# [What the task asks]
Which lines hold the string "computer"? Copy each of them from the material below.

# [Data for analysis]

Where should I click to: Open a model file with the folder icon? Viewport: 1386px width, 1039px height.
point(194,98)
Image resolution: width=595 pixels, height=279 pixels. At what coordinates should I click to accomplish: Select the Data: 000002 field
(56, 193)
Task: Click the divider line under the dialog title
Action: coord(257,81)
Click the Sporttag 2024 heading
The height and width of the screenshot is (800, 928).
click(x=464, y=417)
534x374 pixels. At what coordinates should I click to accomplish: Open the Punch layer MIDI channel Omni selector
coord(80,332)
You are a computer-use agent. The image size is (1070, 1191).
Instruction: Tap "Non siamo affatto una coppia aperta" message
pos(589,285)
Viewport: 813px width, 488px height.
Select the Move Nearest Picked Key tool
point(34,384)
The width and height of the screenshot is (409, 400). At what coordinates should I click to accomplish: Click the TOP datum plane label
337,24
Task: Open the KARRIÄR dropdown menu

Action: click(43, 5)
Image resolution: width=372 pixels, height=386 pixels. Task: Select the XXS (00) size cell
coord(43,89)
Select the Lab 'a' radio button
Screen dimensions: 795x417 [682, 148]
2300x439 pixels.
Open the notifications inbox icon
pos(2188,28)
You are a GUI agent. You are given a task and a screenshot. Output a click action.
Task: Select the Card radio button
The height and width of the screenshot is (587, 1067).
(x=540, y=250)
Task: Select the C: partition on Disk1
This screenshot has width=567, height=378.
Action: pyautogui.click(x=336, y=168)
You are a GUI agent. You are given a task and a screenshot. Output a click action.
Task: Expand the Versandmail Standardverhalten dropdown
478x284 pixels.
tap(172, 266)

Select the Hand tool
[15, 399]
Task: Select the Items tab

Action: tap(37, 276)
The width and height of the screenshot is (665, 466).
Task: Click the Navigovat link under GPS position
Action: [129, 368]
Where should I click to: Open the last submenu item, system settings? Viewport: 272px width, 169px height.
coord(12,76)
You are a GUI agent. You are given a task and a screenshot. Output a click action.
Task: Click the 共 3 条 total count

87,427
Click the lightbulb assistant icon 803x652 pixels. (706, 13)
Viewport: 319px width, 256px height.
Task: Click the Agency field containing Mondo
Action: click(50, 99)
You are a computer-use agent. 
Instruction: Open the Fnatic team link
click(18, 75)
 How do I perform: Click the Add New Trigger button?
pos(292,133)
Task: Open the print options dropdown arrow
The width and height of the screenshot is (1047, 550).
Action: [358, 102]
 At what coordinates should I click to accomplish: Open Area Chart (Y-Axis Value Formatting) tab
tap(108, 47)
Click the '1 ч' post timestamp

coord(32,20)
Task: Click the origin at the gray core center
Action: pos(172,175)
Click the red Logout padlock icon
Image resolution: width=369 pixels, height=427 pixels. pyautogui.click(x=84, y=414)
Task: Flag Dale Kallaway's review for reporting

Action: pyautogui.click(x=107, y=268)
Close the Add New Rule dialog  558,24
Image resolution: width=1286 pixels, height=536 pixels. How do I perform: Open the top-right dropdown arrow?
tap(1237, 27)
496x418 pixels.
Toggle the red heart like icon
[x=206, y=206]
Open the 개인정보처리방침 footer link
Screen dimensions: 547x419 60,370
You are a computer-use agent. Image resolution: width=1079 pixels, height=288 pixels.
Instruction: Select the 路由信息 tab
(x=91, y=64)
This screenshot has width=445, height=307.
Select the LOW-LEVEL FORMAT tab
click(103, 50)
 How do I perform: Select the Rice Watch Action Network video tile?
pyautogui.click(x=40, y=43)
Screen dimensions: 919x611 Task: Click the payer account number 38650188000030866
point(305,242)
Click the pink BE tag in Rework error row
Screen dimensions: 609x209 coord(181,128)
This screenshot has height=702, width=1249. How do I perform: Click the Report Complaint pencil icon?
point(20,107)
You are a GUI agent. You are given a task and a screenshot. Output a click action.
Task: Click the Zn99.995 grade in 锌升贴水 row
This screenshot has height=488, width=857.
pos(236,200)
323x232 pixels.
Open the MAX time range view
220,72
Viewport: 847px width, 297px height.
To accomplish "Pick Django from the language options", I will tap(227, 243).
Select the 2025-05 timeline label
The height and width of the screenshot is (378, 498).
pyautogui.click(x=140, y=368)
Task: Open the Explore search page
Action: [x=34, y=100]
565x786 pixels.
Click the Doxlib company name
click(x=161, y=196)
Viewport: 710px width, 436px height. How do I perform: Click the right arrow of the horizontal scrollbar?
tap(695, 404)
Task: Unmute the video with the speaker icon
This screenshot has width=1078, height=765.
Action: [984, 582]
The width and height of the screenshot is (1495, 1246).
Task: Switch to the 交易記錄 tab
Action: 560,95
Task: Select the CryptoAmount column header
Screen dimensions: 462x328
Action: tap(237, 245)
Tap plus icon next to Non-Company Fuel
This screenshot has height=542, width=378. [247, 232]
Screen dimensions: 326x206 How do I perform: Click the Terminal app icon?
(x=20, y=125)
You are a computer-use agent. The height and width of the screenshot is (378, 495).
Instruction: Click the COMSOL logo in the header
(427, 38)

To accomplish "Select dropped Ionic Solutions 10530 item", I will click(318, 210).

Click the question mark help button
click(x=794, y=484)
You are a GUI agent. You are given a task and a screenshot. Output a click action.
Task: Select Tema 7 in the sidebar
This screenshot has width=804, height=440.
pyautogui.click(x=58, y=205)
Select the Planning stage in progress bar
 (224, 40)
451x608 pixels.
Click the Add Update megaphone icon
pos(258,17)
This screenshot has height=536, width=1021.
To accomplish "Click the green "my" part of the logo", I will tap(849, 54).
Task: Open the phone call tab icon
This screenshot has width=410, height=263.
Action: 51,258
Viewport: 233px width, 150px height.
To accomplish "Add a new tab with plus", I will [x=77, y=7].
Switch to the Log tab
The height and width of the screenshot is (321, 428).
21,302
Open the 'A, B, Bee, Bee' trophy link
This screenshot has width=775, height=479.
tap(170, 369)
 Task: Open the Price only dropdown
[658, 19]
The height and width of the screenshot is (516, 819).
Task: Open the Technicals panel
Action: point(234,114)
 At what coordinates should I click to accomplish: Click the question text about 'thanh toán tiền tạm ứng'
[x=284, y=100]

# [Solution to the exercise]
You are a computer-use agent. The image size is (1070, 1191).
You are a computer-use agent. 
You are a computer-use agent. Image resolution: width=1079 pixels, height=288 pixels.
You are a computer-use agent. The height and width of the screenshot is (378, 495).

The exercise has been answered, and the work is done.